Im Prozess gegen zwei Helfer des Leipziger Chlorephedrin-Netzwerks sagte am Montag ein weiterer BKA-Ermittler aus. Boris M. (34) war mit der Observation der beiden Angeklagten Armen T. (23) und Lina B. (25) betraut. Außerdem verlas das Gericht einen Brief, den B. aus der Haft an ihre Mutter versandt hatte. Darin äußerte sich die Studentin zu ihren Motiven.

Beide Angeklagte sollen Teil einer Gruppierung um den Armenier Grigori A. (25) sein. Der Armenier, der am Montag die Aussage mit Blick auf seinen noch anstehenden Prozess umfassend verweigerte, soll bei zwei Vietnamesen aus Tschechien vier Kilo Crystal bestellt haben. Als Bezahlung vereinbarte der mutmaßliche Dealer die Übergabe von 20 Kilo Chlorephedrin. Mit der Chemikalie lässt sich die synthetische Designerdroge herstellen. Den Crystal-Grundstoff erwarb A. laut Staatsanwaltschaft über einen Mittelsmann bei dem Leipziger Pharmahändler Peter-Philipp F. (33), der rund vier Tonnen der freiverkäuflichen Substanz aus der Schweiz importiert hatte.

Datenauszug:
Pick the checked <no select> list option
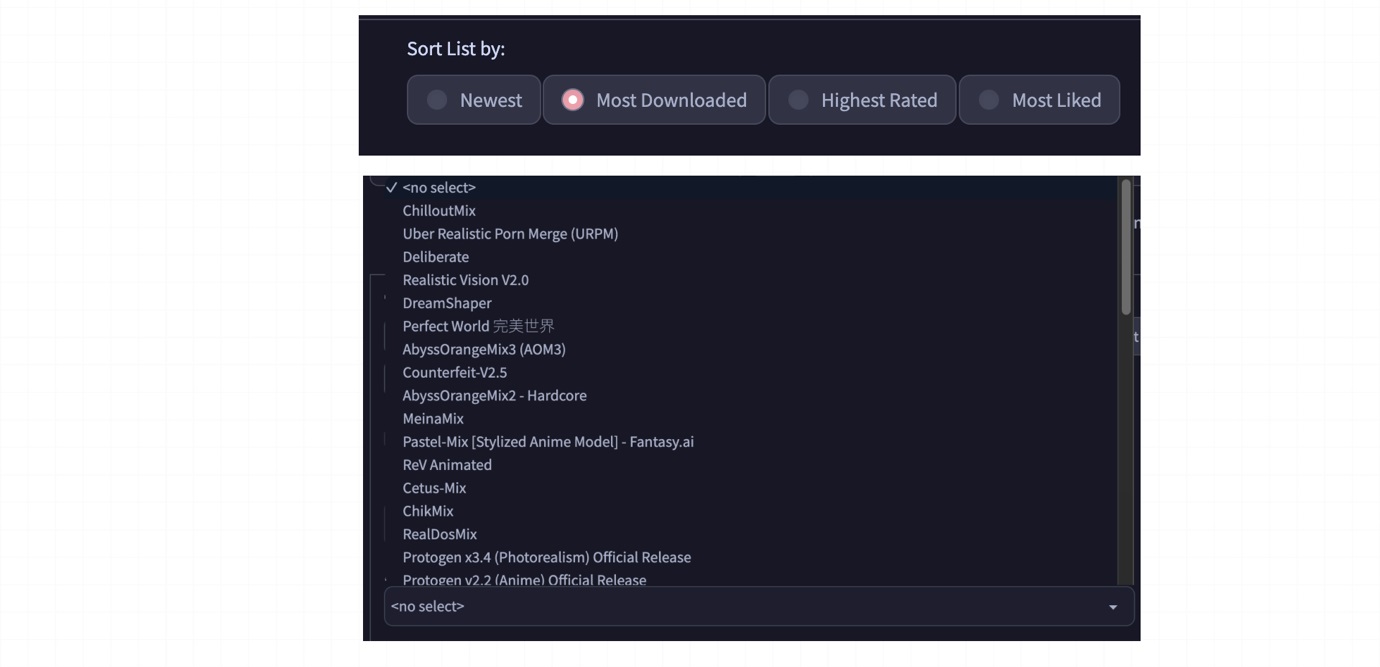 coord(439,188)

Aufgabe: Schreib aus dem Text über den Prozess das Stück von „Beide Angeklagte sollen“ bis „Schweiz importiert hatte.“ genau ab.

Lösung:
Beide Angeklagte sollen Teil einer Gruppierung um den Armenier Grigori A. (25) sein. Der Armenier, der am Montag die Aussage mit Blick auf seinen noch anstehenden Prozess umfassend verweigerte, soll bei zwei Vietnamesen aus Tschechien vier Kilo Crystal bestellt haben. Als Bezahlung vereinbarte der mutmaßliche Dealer die Übergabe von 20 Kilo Chlorephedrin. Mit der Chemikalie lässt sich die synthetische Designerdroge herstellen. Den Crystal-Grundstoff erwarb A. laut Staatsanwaltschaft über einen Mittelsmann bei dem Leipziger Pharmahändler Peter-Philipp F. (33), der rund vier Tonnen der freiverkäuflichen Substanz aus der Schweiz importiert hatte.